食线虫菌物被毛孢种内形态、致病性及遗传变异研究

食线虫菌物被毛孢种内形态、致病性及遗传变异研究

向梅春[1]2003年在《食线虫菌物被毛孢种内形态、致病性及遗传变异研究》文中指出植物寄生线虫是重要的植物病原物,对农业生产造成巨大损失,线虫的生物防治受到人们的极大关注,食线虫被毛孢是重要的线虫内寄生真菌,因其在自然条件下对线虫寄生率高,是线虫生物防治的重要资源。

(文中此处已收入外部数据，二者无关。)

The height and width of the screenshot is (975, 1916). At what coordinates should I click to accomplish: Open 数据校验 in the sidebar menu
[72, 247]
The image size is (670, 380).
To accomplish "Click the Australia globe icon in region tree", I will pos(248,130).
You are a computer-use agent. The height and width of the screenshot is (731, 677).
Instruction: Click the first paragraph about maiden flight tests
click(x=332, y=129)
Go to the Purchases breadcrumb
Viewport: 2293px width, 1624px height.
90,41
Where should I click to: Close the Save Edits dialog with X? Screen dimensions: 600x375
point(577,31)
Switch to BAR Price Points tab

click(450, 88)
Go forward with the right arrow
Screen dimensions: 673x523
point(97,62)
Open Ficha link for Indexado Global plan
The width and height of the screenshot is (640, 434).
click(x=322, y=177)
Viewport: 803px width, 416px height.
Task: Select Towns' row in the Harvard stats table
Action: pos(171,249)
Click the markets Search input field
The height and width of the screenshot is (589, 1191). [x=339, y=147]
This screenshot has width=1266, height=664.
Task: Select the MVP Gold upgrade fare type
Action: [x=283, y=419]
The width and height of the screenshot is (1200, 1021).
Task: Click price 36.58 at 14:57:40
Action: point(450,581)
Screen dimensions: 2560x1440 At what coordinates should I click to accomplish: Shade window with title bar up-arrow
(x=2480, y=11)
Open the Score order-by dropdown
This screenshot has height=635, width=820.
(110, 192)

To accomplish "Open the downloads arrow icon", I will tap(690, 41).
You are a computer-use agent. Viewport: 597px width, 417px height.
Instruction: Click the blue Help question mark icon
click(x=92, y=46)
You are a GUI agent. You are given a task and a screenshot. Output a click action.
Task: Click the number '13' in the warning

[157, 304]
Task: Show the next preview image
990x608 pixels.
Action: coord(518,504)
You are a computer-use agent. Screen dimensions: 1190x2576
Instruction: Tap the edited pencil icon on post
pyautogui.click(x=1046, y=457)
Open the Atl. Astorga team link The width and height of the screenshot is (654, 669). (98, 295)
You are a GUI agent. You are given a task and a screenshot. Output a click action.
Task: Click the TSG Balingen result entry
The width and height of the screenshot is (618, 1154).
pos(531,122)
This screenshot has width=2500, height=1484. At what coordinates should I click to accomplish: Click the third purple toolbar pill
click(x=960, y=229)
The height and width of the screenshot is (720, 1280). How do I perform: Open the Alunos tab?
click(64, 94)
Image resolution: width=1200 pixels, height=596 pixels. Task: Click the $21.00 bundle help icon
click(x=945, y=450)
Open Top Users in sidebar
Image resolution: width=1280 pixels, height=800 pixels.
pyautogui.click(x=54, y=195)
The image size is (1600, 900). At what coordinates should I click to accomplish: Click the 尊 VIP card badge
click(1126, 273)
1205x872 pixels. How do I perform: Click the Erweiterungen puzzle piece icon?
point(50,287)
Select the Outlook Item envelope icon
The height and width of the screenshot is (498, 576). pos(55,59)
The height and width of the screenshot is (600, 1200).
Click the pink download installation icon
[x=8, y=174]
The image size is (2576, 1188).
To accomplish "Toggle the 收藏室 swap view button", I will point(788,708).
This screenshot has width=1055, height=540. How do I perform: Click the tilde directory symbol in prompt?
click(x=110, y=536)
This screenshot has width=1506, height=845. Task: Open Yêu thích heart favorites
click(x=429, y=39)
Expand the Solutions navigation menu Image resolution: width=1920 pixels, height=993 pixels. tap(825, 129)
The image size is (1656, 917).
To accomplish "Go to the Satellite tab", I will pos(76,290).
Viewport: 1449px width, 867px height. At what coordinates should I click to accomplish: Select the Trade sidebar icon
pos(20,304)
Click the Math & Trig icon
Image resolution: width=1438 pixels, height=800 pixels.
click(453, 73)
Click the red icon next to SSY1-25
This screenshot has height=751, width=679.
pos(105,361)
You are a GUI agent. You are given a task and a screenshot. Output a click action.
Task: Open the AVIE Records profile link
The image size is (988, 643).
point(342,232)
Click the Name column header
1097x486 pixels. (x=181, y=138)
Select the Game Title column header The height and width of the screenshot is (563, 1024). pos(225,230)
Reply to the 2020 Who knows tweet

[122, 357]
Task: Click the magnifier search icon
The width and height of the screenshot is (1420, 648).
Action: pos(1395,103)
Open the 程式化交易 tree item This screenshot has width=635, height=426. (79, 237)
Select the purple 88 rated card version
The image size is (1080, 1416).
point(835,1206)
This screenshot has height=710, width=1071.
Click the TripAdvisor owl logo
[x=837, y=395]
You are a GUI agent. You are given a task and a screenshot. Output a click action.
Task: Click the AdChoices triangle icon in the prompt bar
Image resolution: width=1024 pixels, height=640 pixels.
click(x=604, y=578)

目前发现寄生线虫的被毛孢包括洛斯里被毛孢(Hirsutella rhossiliensis)和明尼苏达被毛孢(Hirsutella minnesotensis)2个种,洛斯里被毛孢具有广泛的寄主范围,不同来源的被毛孢菌株在形态学和致病性上都有一定的差异,为了更好地利用被毛孢防治有害线虫,有必要对被毛孢的种内形态、致病性及遗传变异进行研究。 本研究通过对16个洛斯里被毛孢菌株、5个明尼苏达被毛孢菌株、2个未鉴定菌株以及1个汤普森被毛孢菌株进行了比较形态学研究以及对大豆孢囊线虫、燕麦胞囊线虫、根结线虫、松材线虫和昆虫病原线虫(2个种)的致病性测定,并对19株洛斯里被毛孢、7株明尼苏达被毛孢、2个未鉴定菌株以及1株汤普森被毛孢进行了ITS序列分析。 形态学研究结果表明不同种的被毛孢形态区别明显,而种内菌株间存在一定的差异,洛斯里被毛孢各菌株分生孢子梗的长度有较大的差异,与寄主来源和地理分布关系不明显,而来源于甜菜胞囊线虫的ARSEF2789菌株的菌落为白色,与洛斯里被毛孢相同,但分生孢子梗较短,分生孢子近球形,与明尼苏达被毛孢接近,ITS序列分析表明该菌株与洛斯里被毛孢聚类在一起,但单独一支。 寄主专化性研究结果表明,洛斯里被毛孢中来自腐生线虫的WT29-2、来自Heterodera humili的ARSEF2894、来自短体线虫的ARSEF3755以及明尼苏达被毛孢中来源于弹尾目昆虫的ARSEF2799和汤普森被毛孢对所有供试的6种线虫寄生率较低或不寄生;来源于大豆胞囊线虫的明尼苏达被毛孢对胞囊线虫寄生性强,对根结线虫及其它线虫寄生性很弱。其它菌株对6种线虫均有一定的寄生性,表明同一来源的菌株对不同线虫的寄生性有差异,同一菌株对不同线虫的寄生性也有很大差异,说明不同来源的被毛孢菌株对不同线虫有不同的致病性分化,但未能找出明显的分化趋势。 对不同来源供试菌株进行系统发育学研究结果表明,3个种分别聚为了3类,洛斯里被毛孢来自腐生线虫的2个菌株WT29-2和JA16-1聚为一类,与其它菌株明显区分,形态比较特殊的ARSEF2789也单独聚为一类,其余菌株没有明显规律;明尼苏达被毛孢则与地理分布有关,来自中国的菌株和来自美国的菌株分别各聚为1类, 表明被毛泡菌株存在一定程度的致病性分化和地理分化。 2个未鉴定菌株ARS2799和 ARS2795的形态分别与明尼苏达被毛抱、洛斯里被 毛抱形态特征相似。ITS序列分析结果ARS2799 与明尼苏达被毛抱聚在一起, ARS2795与洛斯里被毛抱聚在一起。尽管ARSEF2795在形态上与来自线虫上的洛斯 里被毛抱存在一些差异,ARS2799对6种线虫的寄生率不高或不寄生与明尼苏达被 毛抱有一定的差异,但从形态学和分子系统学的结果综合分析,将ARS2795鉴定为 洛斯里被毛抱,ARSEF2799鉴定为明尼苏达被毛抱。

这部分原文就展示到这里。